Shock: al Molinón va in scena il matinal tra Sporting Gijon e Villareal. Il primo tempo è un trionfo del fraseggio orchestrato dal sottomarino giallo. Gli ospiti trovano subito il vantaggio al 12′, con Jonathan dos Santos che fulmina Cuéllar su assist di Roberto Soriano. Un altro italiano si rende protagonista 7 minuti dopo: è infatti Sansone a mettere lo zampino su un diagonale di Pato che probabilmente sarebbe entrato lo stesso.

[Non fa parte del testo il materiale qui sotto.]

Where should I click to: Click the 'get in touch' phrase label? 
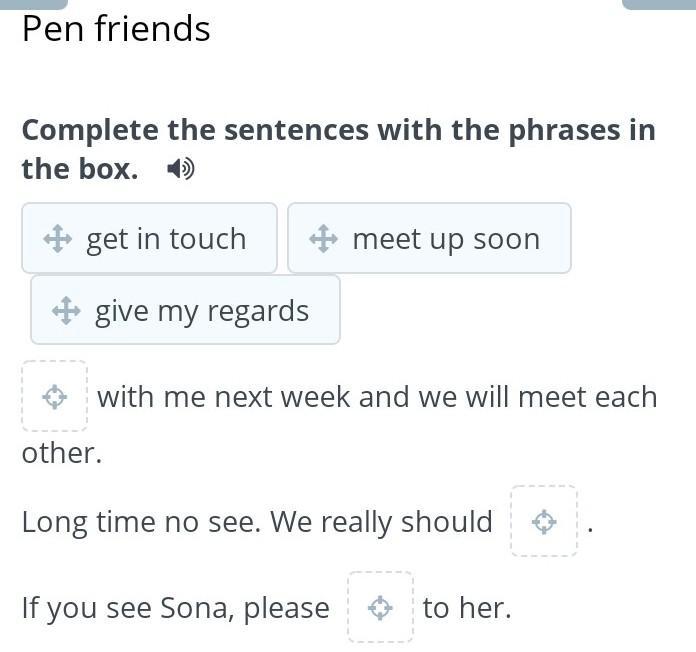[166, 239]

Lezione: i padroni di casa sono impotenti di fronte a una tale maestria nella gestione del pallone. Sicuramente la difesa impostata da Abelardo non è impeccabile in diverse occasioni, ma chiudere il primo tempo sul risultato di 0-2 è senza dubbio un lusso. Emblematico il doppio cambio dello Sporting al 35′, che inserisce Burgui e Nacho Cases con la speranza di proporre uno stile più offensivo. Nonostante un breve sussulto però, Pato e compagni rischiano ripetutamente di segnare il terzo gol. Lo trovano al 41′ proprio con il brasiliano, ma il guardalinee non è d’accordo e sbandiera un fuorigioco di Sansone che lascia molti dubbi.

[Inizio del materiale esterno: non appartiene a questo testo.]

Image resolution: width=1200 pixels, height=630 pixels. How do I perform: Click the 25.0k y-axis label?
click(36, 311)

Pazienza: il secondo tempo si apre con i biancorossi all’attacco, ma l’allenatore avversario Fran Escribá si traveste da torero, predicando calma per poi colpire in contropiede. La sfuriata dello Sporting Gijon dura solo una ventina di minuti, poi la fase difensiva asturiana viene meno e le ripartenze del sottomarino giallo diventano sempre più semplici. Al 75′ Sansone si fa perdonare da Pato per il gol soffiato nel primo tempo, servendogli l’assist per un appoggio semplice semplice. Nei minuti finali il Villareal abbandona mentalmente il campo e lascia spazio all’iniziativa dello Sporting, che trova il gol della bandiera con Carmona al 90′.

29: i punti in classifica del Villareal, che rimane nel gruppone alla ricerca di un posto in Champions League

342: i minuti di gioco passati dall’ultimo gol subito da Sergio Asenjo. La rete (piuttosto fortunosa) subita oggi interrompe l’imbattibilità del Villareal.

12: i punti in classifica Liga dello Sporting Gijon, che rimane in zona retrocessione. Con un Granada in leggera ripresa e le concorrenti Depor e Valencia potenzialmente superiori, non sarà semplice per gli asturiani uscire da questa situazione.